Task brief.
Return the data that follows exactly, with each line intact.

[Stored records]
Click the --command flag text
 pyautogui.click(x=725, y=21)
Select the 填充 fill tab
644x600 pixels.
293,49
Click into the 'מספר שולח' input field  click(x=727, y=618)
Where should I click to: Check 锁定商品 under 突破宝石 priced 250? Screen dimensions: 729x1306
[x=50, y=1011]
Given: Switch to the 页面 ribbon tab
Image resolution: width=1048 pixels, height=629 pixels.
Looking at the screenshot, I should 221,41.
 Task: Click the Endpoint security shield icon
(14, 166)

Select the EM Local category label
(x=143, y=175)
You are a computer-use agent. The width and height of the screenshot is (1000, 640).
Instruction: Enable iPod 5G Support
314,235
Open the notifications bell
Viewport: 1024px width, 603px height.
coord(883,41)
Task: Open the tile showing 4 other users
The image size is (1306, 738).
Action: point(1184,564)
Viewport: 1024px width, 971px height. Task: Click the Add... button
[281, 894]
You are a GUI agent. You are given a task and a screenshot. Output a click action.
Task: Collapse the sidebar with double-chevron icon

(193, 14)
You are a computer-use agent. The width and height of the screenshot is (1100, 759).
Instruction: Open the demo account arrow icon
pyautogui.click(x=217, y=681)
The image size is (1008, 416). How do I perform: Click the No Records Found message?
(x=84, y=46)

Completed task.
Click the --command flag text
 pyautogui.click(x=725, y=21)
Select the 填充 fill tab
644x600 pixels.
293,49
Click into the 'מספר שולח' input field  click(x=727, y=618)
Where should I click to: Check 锁定商品 under 突破宝石 priced 250? Screen dimensions: 729x1306
[x=50, y=1011]
Given: Switch to the 页面 ribbon tab
Image resolution: width=1048 pixels, height=629 pixels.
Looking at the screenshot, I should 221,41.
 Task: Click the Endpoint security shield icon
(14, 166)

Select the EM Local category label
(x=143, y=175)
You are a computer-use agent. The width and height of the screenshot is (1000, 640).
Instruction: Enable iPod 5G Support
314,235
Open the notifications bell
Viewport: 1024px width, 603px height.
coord(883,41)
Task: Open the tile showing 4 other users
The image size is (1306, 738).
Action: point(1184,564)
Viewport: 1024px width, 971px height. Task: Click the Add... button
[281, 894]
You are a GUI agent. You are given a task and a screenshot. Output a click action.
Task: Collapse the sidebar with double-chevron icon

(193, 14)
You are a computer-use agent. The width and height of the screenshot is (1100, 759).
Instruction: Open the demo account arrow icon
pyautogui.click(x=217, y=681)
The image size is (1008, 416). How do I perform: Click the No Records Found message?
(x=84, y=46)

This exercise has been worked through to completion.